46. Cf. Southeastern Promotions, Ltd. v. Conrad. 420 U.S. 546. 95 S.Ct. 1239, 43 L.Ed.2d 448 (1975), which granted a claim for access to a municipal theatre by the promoter of a controversial production. Although Conrad rested mainly on the city's failure to follow the procedural requirements necessary for a valid prior restraint, the holding also seems to imply a substantive right of equal access. Conrad leaves unclear the scope of the state's power to edit with respect to state-owned facilities that can only be used by a limited number of persons. Note, however, that the argument for access in this case is much stronger than in Conrad, because there is no effective limit on the number of people who can simultaneously use the mail system; the marginal cost of delivering additional messages is nil. See generally Karst, Public Enterprise and the Public Forum: A Comment on Southeastern Promotions. Ltd. v. Conrad. 37 Ohio St. L.J. 247 (1979); Comment, Access to State-Owned Communications Media - The Public Forum Doctrine, 26 U.C.L.A. L. Rev. 1410 (1979).

47. It Is arguable that a dues checkoff for the majority union alone would unconstitutionally chill the minority's right to associate or violate their equal protection rights. See nn. 7, 18 supra. But because a discriminatory checkoff would not directly interfere with speech, it arguably should be subject to a much less stringent standard of review. Cf. City of Charlotte v. Local 660, International Association of Firefighters, 426 U.S. 283, 96 S.Ct. 2036, 48 L.Ed.2d 636, 92 LRRM 2597 (1976) (applying rational basis scrutiny to reject equal protection attack on city's refusal to grant checkoff for union while providing checkoff for certain other programs and organizations). Charlotte held rational the city's distinction between programs in which all employees could, without more, participate, and organizations such as a union, a checkoff for which would only benefit union members. Note that that distinction would not exist as between competing unions, unless an agency shop arrangement were in force. See also note 41 supra, the reasoning of which suggests that any exclusive-rights provision in a public-sector collective bargaining agreement in favor of an incumbent union is a candidate for heightened scrutiny. Such a provision could be valid if it serves an important purpose, as with provisions affirming the principle of exclusive representation itself, or as with an exclusive dues checkoff provision coupled with an agency shop arrangement, which has the permissible goal of eliminating "free riders", see Abood v. Detroit Board of Education, 431 U.S. 209, 221-23, 95 LRRM 2411 (1977); but an exclusive checkoff provision not coupled to an agency shop would seem difficult to justify.

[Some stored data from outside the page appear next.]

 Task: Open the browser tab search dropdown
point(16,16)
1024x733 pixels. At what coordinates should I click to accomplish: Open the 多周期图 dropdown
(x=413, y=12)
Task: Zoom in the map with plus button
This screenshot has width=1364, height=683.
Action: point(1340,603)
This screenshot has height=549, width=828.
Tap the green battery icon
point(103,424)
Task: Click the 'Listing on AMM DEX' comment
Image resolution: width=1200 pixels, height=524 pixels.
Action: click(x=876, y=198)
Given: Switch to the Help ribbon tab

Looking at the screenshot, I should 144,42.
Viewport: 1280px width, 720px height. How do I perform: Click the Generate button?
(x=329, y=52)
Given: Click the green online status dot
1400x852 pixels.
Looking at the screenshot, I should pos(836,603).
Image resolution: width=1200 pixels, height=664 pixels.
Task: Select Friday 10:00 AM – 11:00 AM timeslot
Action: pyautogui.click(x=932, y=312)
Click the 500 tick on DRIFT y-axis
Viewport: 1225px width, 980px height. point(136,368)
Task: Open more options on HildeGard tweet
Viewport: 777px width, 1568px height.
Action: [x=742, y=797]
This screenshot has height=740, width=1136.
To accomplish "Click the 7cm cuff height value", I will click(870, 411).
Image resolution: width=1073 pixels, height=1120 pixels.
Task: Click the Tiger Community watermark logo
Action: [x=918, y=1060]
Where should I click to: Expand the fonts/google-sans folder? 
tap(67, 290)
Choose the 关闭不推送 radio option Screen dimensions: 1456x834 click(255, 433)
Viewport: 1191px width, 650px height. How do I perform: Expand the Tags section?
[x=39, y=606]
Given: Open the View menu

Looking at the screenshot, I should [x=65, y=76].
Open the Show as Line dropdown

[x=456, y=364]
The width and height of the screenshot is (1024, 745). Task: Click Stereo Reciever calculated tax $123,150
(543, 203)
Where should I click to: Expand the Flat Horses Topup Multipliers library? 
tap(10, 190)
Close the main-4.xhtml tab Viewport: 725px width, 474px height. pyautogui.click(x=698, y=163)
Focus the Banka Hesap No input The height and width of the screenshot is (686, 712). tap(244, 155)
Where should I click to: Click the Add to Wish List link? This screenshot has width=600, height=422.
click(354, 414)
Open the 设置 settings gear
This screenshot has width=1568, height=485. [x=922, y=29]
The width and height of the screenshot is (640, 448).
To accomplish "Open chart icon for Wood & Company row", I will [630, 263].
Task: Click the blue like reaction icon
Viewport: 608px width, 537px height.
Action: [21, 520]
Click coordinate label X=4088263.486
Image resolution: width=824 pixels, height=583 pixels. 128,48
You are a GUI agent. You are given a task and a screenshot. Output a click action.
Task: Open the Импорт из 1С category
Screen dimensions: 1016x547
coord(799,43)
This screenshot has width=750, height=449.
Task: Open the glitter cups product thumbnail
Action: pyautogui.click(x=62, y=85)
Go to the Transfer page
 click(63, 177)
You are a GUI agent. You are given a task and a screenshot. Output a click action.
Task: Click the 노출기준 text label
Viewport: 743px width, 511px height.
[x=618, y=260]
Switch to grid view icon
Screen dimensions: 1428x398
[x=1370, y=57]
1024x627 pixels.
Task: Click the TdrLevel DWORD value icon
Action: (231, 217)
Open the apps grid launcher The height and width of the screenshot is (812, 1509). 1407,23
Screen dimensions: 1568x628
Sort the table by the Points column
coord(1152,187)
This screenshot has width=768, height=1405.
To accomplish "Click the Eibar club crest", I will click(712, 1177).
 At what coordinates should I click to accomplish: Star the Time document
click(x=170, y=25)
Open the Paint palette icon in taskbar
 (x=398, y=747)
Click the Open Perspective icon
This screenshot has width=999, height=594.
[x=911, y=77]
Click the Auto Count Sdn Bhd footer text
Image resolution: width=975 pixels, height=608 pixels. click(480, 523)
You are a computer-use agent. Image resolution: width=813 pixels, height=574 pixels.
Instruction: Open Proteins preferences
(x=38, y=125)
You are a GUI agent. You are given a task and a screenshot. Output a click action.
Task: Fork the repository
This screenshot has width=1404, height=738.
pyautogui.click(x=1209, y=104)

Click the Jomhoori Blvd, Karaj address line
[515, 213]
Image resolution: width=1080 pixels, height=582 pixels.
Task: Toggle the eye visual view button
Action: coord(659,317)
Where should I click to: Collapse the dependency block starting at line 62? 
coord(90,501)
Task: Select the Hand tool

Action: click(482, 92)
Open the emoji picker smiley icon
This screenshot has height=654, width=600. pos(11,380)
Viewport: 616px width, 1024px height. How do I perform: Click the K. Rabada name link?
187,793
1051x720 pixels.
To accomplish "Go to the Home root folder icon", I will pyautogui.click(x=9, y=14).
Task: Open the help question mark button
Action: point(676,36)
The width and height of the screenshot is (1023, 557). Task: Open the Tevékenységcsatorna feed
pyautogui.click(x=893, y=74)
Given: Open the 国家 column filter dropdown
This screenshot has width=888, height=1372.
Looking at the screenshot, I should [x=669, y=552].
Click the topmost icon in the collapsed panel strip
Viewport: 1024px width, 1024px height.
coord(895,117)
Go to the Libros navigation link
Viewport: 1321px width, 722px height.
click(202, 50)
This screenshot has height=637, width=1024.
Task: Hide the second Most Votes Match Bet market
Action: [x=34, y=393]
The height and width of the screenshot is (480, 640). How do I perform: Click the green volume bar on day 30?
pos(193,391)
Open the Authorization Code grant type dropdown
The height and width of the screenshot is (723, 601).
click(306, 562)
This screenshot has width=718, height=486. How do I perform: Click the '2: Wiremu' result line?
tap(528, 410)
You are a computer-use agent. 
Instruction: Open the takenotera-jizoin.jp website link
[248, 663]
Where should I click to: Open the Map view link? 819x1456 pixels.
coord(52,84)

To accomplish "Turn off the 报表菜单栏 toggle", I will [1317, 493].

48. Not included in this order.

49. 'Employee Organization' is defined as any organization whose main purpose is to represent a group of employees in matters of employment practices and procedures. The parties stipulated that both TSTA and GEA are employee organizations within the meaning of the GISD policies.

50. The term "school hours" means "the entire period between 8:00 a.m. and 3:45 p.m. of each school day except for days when school may be let out early."

51. Section 21.904 provides, in pertinent part: 'No school district, board of education, superintendent, assistant superintendent, principal, or other administrator benefitting by the funds provided for in this code shall directly or indirectly require or coerce any teacher to join any group, club. committee, organization, or association...." TEX.EDUC.CODE § 21.904 (Vernon 1972).

52. Because appellants did not show any refusal of access during non-school hours, no relief was given with respect to this holding.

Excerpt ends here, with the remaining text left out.